Data provided: Begin

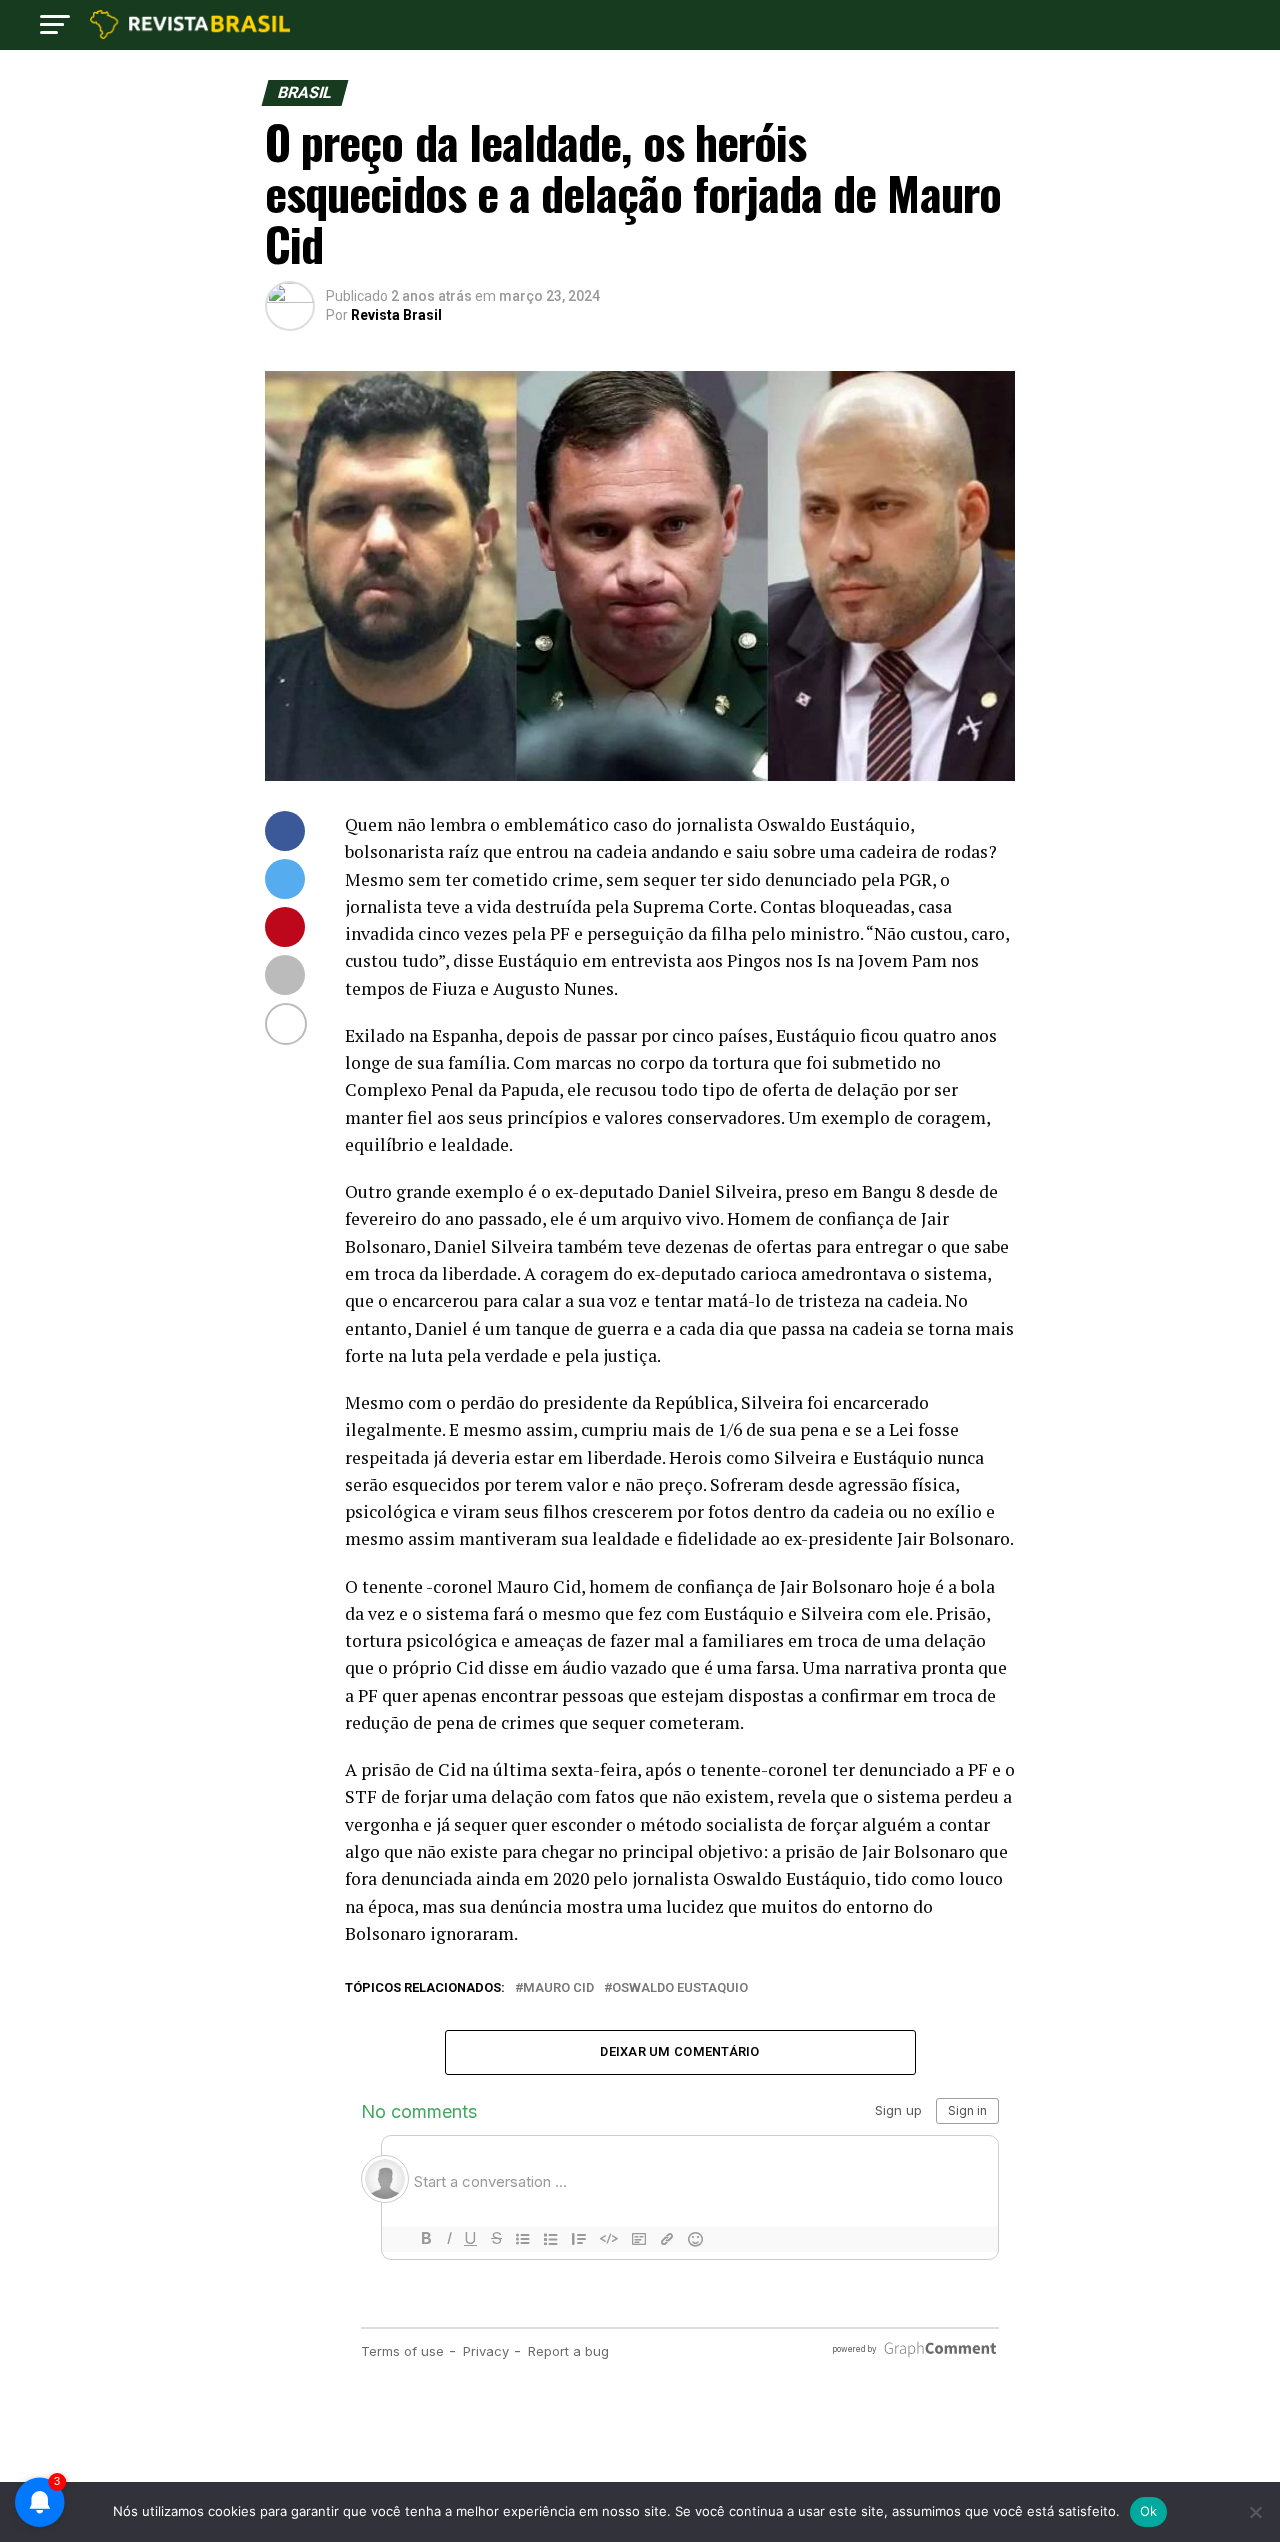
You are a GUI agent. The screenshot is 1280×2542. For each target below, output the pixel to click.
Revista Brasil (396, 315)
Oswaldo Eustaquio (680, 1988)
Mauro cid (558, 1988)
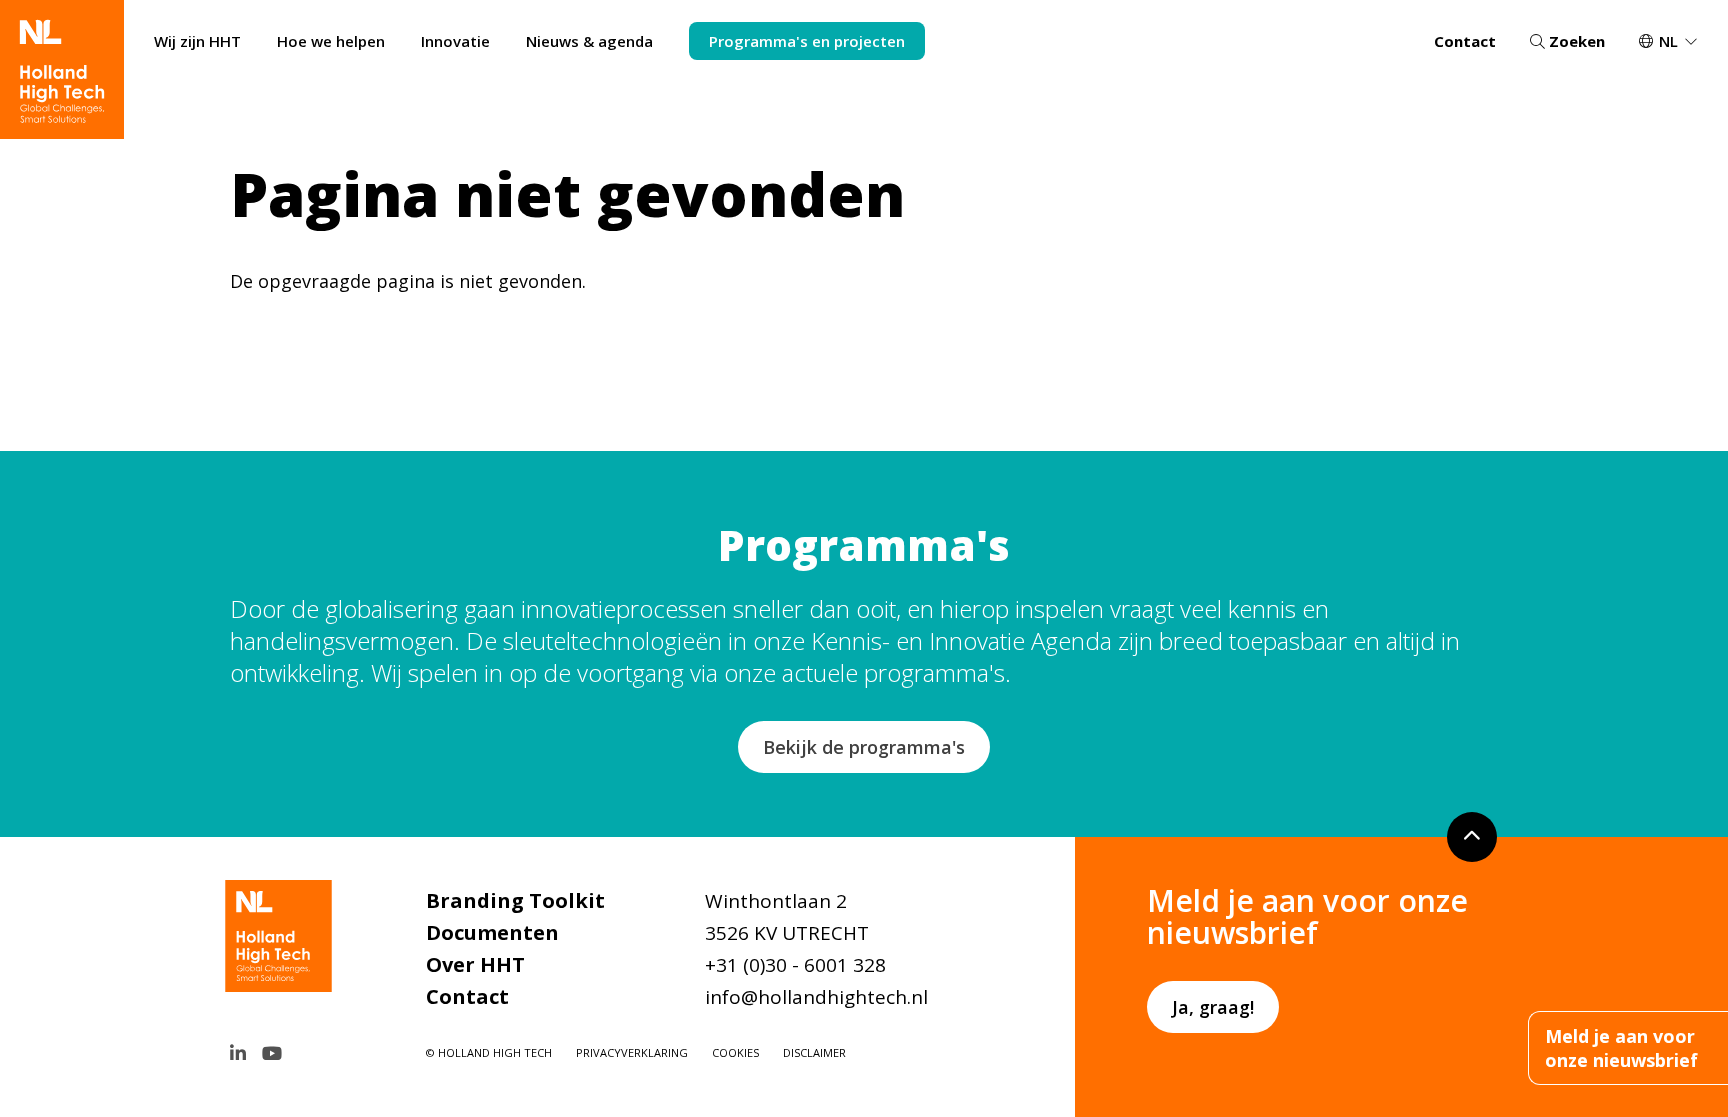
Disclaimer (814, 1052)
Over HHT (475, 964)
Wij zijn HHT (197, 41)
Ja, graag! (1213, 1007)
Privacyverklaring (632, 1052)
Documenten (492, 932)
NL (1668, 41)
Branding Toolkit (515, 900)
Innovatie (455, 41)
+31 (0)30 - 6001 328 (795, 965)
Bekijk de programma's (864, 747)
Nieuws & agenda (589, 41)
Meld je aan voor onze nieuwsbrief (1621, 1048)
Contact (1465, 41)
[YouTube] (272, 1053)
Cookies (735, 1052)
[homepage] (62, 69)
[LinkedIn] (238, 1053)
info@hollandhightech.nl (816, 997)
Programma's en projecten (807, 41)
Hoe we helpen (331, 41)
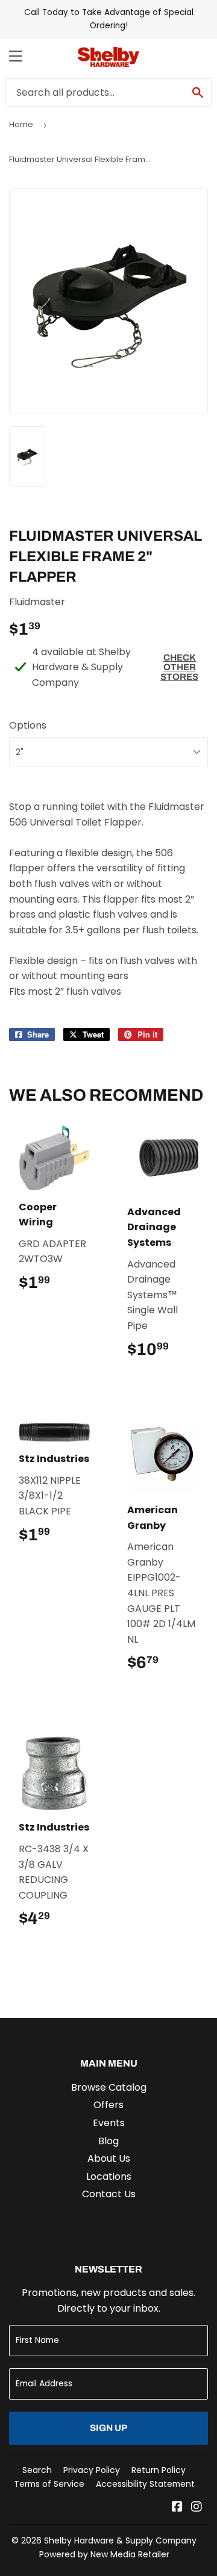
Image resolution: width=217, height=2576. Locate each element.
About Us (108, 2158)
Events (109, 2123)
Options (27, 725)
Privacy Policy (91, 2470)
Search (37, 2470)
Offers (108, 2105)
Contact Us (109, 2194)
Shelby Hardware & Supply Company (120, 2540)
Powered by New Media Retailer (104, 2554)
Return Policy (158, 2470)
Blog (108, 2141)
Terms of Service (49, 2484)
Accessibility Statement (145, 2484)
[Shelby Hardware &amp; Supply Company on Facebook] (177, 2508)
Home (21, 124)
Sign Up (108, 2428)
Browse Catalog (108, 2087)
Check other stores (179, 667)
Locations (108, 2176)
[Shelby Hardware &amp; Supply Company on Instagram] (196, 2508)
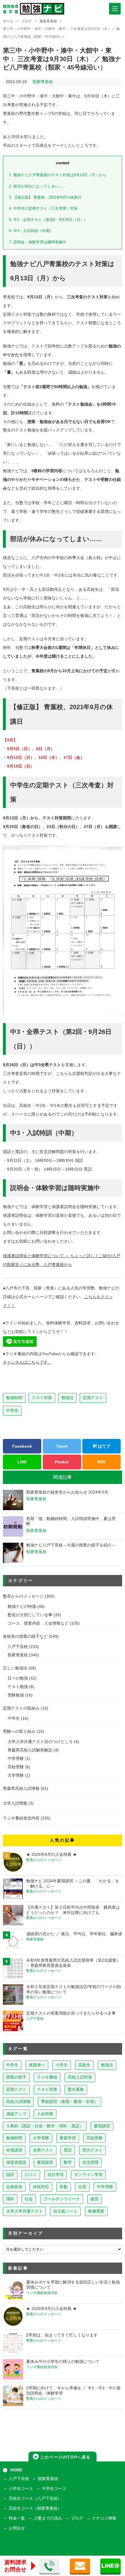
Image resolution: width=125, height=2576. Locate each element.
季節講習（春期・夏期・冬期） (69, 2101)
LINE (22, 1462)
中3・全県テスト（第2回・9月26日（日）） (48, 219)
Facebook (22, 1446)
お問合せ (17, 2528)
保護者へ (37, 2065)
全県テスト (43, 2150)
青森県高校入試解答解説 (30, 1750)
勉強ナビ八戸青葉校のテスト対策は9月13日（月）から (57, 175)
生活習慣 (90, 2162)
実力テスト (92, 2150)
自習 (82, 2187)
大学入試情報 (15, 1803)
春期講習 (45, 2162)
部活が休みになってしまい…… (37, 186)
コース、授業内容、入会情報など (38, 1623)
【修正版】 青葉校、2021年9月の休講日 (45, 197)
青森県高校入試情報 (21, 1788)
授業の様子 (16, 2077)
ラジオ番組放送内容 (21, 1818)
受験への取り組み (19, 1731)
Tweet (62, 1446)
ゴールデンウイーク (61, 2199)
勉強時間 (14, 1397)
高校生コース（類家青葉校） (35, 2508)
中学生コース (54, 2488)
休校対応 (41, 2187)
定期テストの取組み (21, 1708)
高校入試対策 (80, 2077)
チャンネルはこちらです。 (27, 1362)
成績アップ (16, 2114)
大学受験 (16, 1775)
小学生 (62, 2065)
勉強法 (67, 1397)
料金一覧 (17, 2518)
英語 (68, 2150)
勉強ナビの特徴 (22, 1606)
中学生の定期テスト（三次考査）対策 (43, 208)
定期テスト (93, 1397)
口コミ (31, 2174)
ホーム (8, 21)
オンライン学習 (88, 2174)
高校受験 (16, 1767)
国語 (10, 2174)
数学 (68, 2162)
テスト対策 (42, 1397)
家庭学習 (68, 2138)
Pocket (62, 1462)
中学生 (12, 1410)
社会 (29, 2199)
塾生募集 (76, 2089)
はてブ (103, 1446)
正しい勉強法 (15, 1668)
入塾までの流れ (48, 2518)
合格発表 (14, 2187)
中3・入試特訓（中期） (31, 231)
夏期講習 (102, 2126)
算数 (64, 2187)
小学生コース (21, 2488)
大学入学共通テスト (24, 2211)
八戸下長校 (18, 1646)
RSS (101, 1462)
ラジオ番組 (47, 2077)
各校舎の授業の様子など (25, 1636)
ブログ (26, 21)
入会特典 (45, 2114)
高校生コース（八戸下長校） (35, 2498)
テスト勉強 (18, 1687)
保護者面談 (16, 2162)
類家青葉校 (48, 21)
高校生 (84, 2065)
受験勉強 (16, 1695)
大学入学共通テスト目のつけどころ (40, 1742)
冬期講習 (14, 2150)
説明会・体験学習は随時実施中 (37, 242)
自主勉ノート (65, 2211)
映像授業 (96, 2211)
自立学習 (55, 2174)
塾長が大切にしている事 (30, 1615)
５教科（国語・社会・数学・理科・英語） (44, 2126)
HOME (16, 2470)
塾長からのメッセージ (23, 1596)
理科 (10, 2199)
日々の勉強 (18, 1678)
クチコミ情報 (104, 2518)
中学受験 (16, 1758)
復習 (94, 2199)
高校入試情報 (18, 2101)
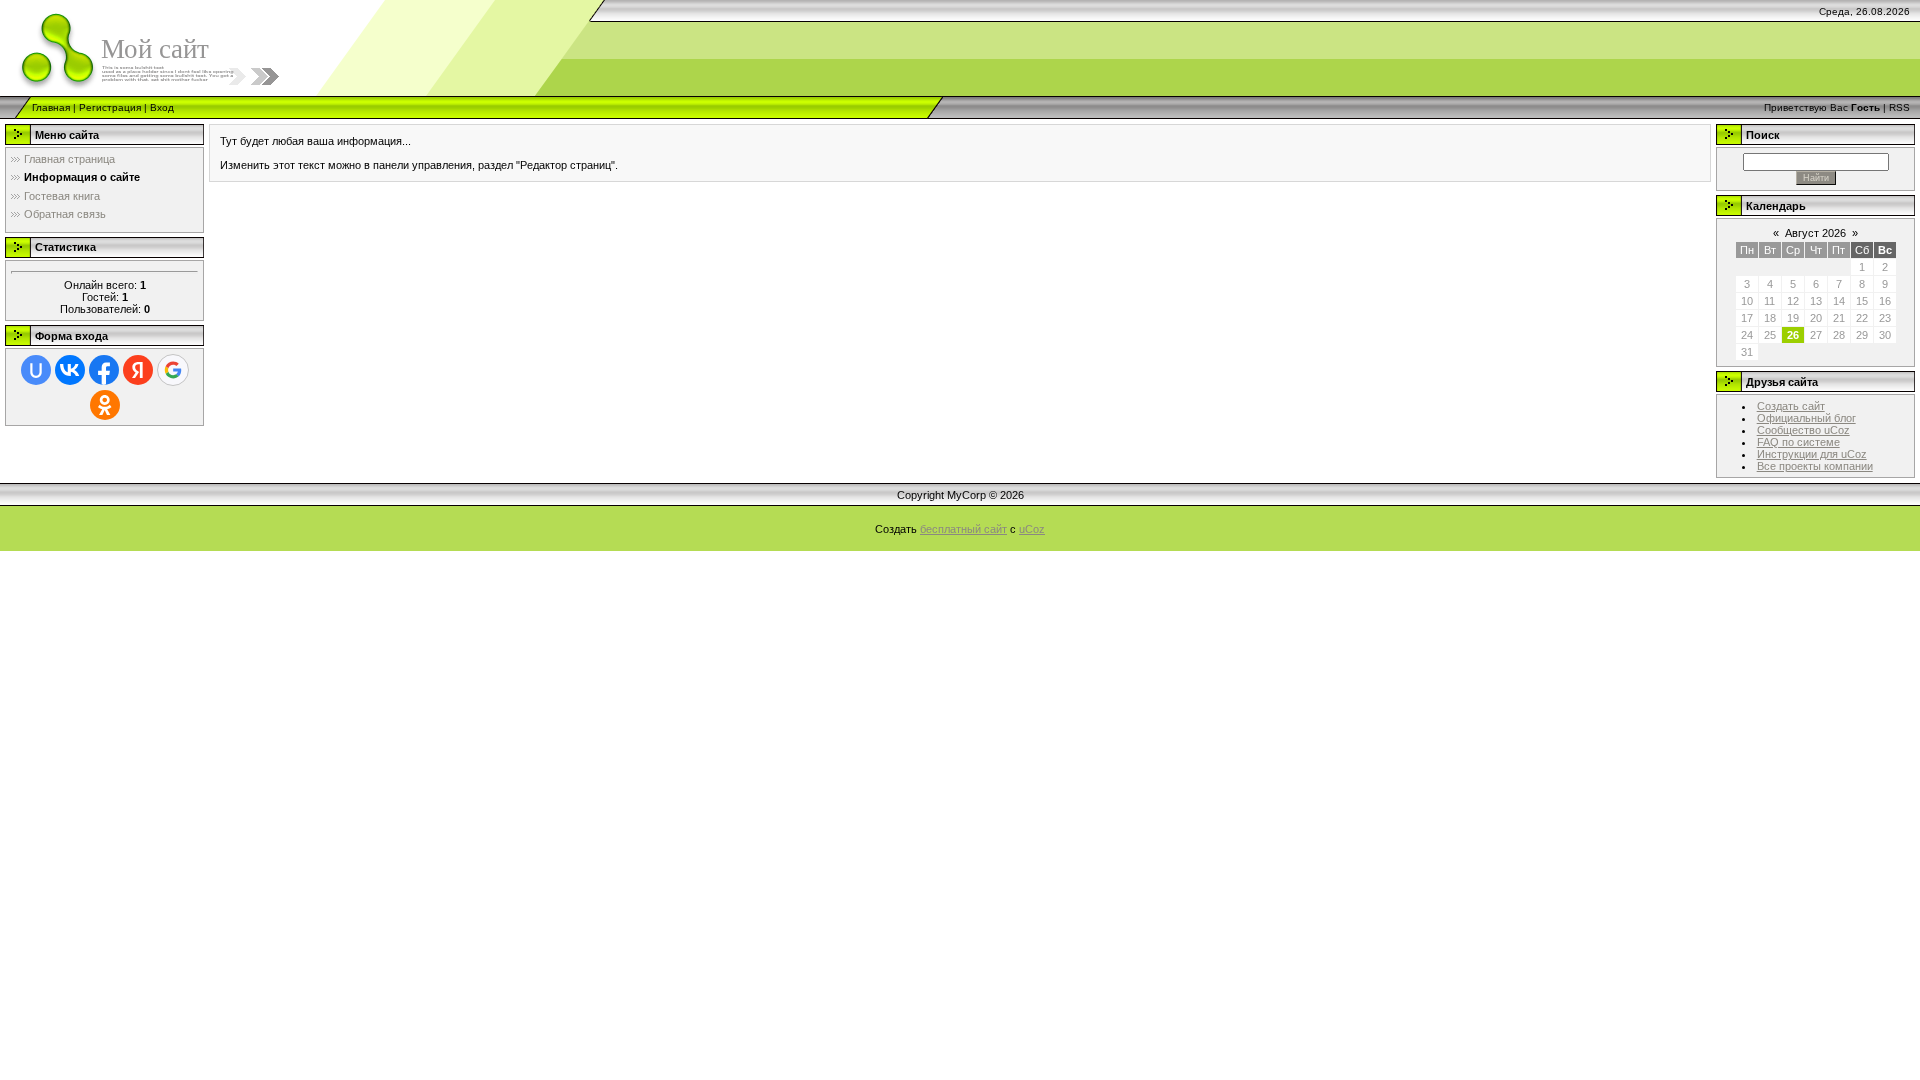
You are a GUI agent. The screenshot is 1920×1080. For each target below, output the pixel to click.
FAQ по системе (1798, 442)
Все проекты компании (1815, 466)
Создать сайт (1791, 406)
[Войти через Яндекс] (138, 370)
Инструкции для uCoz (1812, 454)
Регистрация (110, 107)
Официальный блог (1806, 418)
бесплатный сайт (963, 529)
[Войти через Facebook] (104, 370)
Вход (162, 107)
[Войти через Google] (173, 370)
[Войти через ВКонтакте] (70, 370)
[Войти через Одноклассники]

Data provided: End

▶ **The task**
Please find the lines in the data that contain the word "screenshot" and copy them.

▶ **Result of this exercise**
You are a GUI agent. The screenshot is 1280×2542. For each target below, output the pixel to click.
You are a GUI agent. The screenshot is 1920×1080. For each target below, output the pixel to click.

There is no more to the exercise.